= WHAT TO DO =
Repeat the entries word for word. Leave nothing out.

(DATA EXTRACTS Opens)

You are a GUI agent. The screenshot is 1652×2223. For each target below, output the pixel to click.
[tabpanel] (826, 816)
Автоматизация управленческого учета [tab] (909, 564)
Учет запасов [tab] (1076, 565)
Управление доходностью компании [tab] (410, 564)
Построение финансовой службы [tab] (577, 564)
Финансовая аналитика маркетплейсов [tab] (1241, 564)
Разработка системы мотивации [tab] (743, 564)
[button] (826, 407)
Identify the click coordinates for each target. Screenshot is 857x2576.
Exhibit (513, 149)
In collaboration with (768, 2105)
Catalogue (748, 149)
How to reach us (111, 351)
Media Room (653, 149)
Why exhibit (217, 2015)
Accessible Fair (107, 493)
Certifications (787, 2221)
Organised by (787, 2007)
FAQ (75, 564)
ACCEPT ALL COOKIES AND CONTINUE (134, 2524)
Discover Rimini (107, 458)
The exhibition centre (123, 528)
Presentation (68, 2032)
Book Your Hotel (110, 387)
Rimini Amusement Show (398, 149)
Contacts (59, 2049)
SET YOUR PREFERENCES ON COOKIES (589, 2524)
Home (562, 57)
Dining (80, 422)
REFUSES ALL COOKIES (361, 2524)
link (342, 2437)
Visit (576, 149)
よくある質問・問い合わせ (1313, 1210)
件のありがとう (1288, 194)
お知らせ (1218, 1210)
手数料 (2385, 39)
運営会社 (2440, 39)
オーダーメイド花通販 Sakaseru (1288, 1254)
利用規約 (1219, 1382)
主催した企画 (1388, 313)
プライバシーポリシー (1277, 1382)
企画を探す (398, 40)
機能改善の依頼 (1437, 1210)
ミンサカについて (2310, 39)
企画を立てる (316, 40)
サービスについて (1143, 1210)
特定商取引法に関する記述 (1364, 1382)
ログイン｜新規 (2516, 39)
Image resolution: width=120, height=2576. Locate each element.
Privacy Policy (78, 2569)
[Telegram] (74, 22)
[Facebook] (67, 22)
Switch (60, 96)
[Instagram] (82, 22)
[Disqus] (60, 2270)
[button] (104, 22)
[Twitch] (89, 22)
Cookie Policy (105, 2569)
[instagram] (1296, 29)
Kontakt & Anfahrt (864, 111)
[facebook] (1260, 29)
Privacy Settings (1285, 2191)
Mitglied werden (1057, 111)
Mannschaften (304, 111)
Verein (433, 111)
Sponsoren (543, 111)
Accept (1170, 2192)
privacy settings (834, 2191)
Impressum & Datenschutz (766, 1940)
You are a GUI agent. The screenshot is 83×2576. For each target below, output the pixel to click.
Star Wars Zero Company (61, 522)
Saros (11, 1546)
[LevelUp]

(DATA EXTRACTS Closes)

= SOLUTION TO THIS PROBLEM =
You are a GUI agent. The screenshot is 1652×2223. For each target below, output the pixel to click.
[tabpanel] (826, 816)
Автоматизация управленческого учета [tab] (909, 564)
Учет запасов [tab] (1076, 565)
Управление доходностью компании [tab] (410, 564)
Построение финансовой службы [tab] (577, 564)
Финансовая аналитика маркетплейсов [tab] (1241, 564)
Разработка системы мотивации [tab] (743, 564)
[button] (826, 407)
Identify the click coordinates for each target. Screenshot is 857x2576.
Exhibit (513, 149)
In collaboration with (768, 2105)
Catalogue (748, 149)
How to reach us (111, 351)
Media Room (653, 149)
Why exhibit (217, 2015)
Accessible Fair (107, 493)
Certifications (787, 2221)
Organised by (787, 2007)
FAQ (75, 564)
ACCEPT ALL COOKIES AND CONTINUE (134, 2524)
Discover Rimini (107, 458)
The exhibition centre (123, 528)
Presentation (68, 2032)
Book Your Hotel (110, 387)
Rimini Amusement Show (398, 149)
Contacts (59, 2049)
SET YOUR PREFERENCES ON COOKIES (589, 2524)
Home (562, 57)
Dining (80, 422)
REFUSES ALL COOKIES (361, 2524)
link (342, 2437)
Visit (576, 149)
よくある質問・問い合わせ (1313, 1210)
件のありがとう (1288, 194)
お知らせ (1218, 1210)
手数料 (2385, 39)
運営会社 (2440, 39)
オーダーメイド花通販 Sakaseru (1288, 1254)
利用規約 (1219, 1382)
主催した企画 (1388, 313)
プライバシーポリシー (1277, 1382)
企画を探す (398, 40)
機能改善の依頼 (1437, 1210)
ミンサカについて (2310, 39)
企画を立てる (316, 40)
サービスについて (1143, 1210)
特定商取引法に関する記述 (1364, 1382)
ログイン｜新規 (2516, 39)
Image resolution: width=120, height=2576. Locate each element.
Privacy Policy (78, 2569)
[Telegram] (74, 22)
[Facebook] (67, 22)
Switch (60, 96)
[Instagram] (82, 22)
[Disqus] (60, 2270)
[button] (104, 22)
[Twitch] (89, 22)
Cookie Policy (105, 2569)
[instagram] (1296, 29)
Kontakt & Anfahrt (864, 111)
[facebook] (1260, 29)
Privacy Settings (1285, 2191)
Mitglied werden (1057, 111)
Mannschaften (304, 111)
Verein (433, 111)
Sponsoren (543, 111)
Accept (1170, 2192)
privacy settings (834, 2191)
Impressum & Datenschutz (766, 1940)
You are a GUI agent. The screenshot is 83×2576. For each target below, output the pixel to click.
Star Wars Zero Company (61, 522)
Saros (11, 1546)
[LevelUp]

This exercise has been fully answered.